The Canal begins with a simple but rhythmic collage of title cards and words of warning by a film archivist, David (Rupert Evans), to an impatient audience of schoolchildren about to peer at a series of silent film reels. Writer-director Ivan Kavanagh would seem to be promising 90 minutes’ worth of fourth-wall-breaking unease, of terror roused from the gulf between persona and the idea of film projection as a blowup of personal subjectivities. But that promise is fraudulent, and revealed as such the moment David learns—via old-timey crime footage so unconvincing as to suggest he’s being punk’d—that a series of grisly murders took place in the house where he and his wife, Alice (Hannah Hoekstra), have moved into. That his realization alone is enough to rouse whatever malevolent, silent-all-these-years entity lives in and around their home is just one of many examples of how parched this handsome-looking freakout is of imagination.
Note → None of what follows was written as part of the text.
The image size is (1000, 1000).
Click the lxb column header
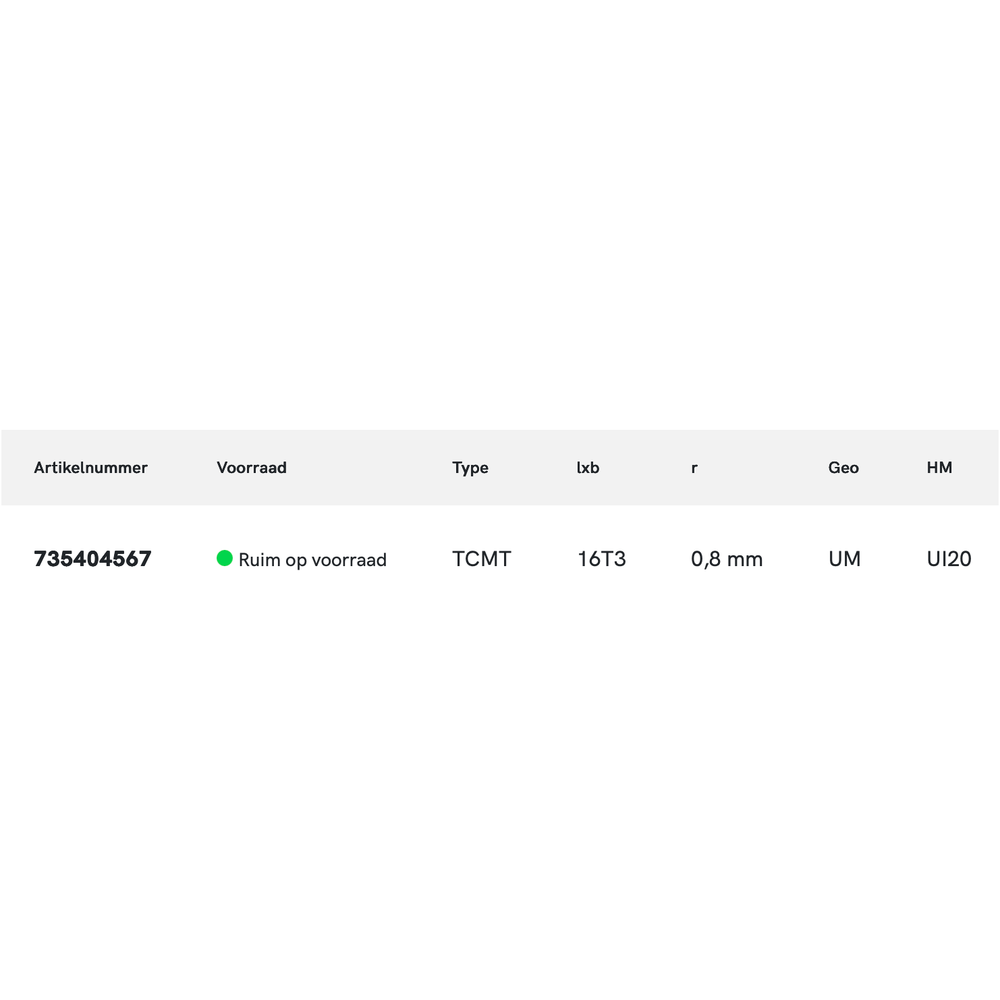[588, 467]
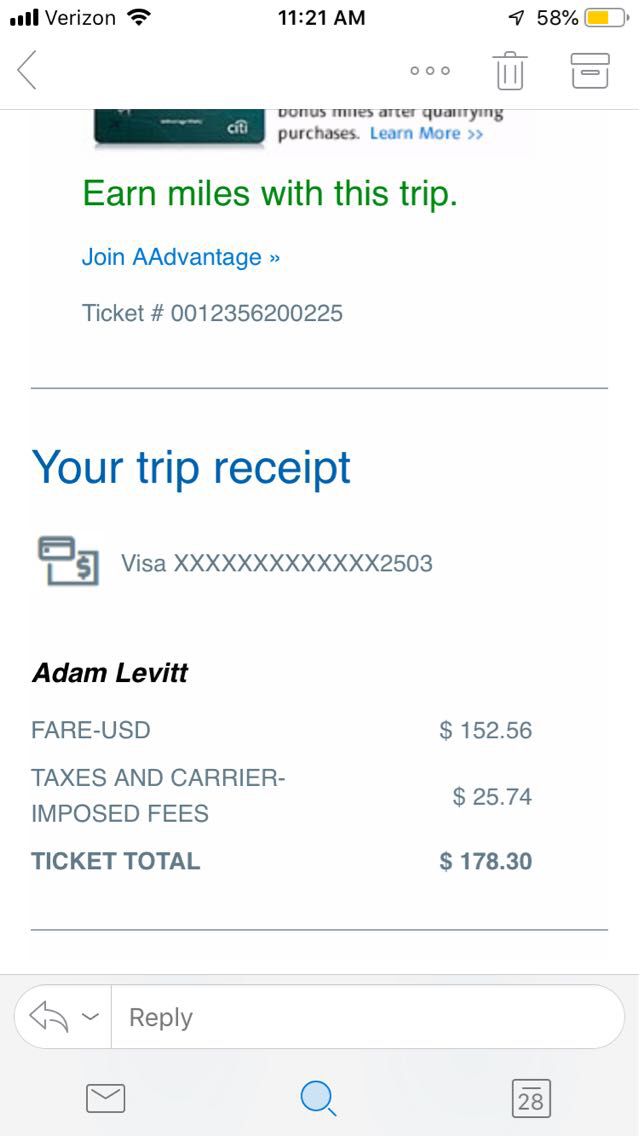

The film’s title refers to the murky body of water not far from where David and Alice live, and where her body turns up soon after he learns of her having an affair. Upon screening “Crime Scene 1902,” David slips into a slipstream from which he never ascends. And just as he’s provoked by a hallucinogenic vision of Alice and her lover graphically bumping uglies, audiences are teased with the green-eyed monster within him holding a hammer above the lover’s head. Sanity appears to prevail, as he throws the tool into the canal, but soon he’s meeting not so cute, and inside the grossest and most improbably open-to-the-public restroom in the world, with the creepy Ciarán Hinds lookalike who lives inside his walls. And with that, the stage is set for a series of predictable standoffs between David and police, his babysitter, and his personal-space-defying co-worker (Antonia Campbell-Hughes) about who could have done Alice in.
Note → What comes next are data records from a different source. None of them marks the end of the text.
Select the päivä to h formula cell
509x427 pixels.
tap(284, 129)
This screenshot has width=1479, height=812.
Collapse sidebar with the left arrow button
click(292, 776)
There’s a creeping unease to some of the films’ scares that can be discomfiting, in David trying to discover if a ghost is really driving him to madness. But rather than rhyme David’s troubles with memory to the fragility of the film stock he often toys with, Kavanagh presents the character’s ready access to film labs and projection booths as a device to simply expedite his sleuthing. Unlike David Lynch, Kavanagh isn’t interested in catching ideas like fish, of linking the degradation of film to the degradation of consciousness. For this metaphorically averse filmmaker, the ritual of David spooling film and threading a projector is merely an excuse to perforate eardrums with the hopped-up sounds of arcane methods of film projection. When David points a projector at a wall with a hole in at, thus conveniently blocking the full truth of what lies beneath his madness, Kavanagh reveals that his filmic instincts merely hang on the surface of things.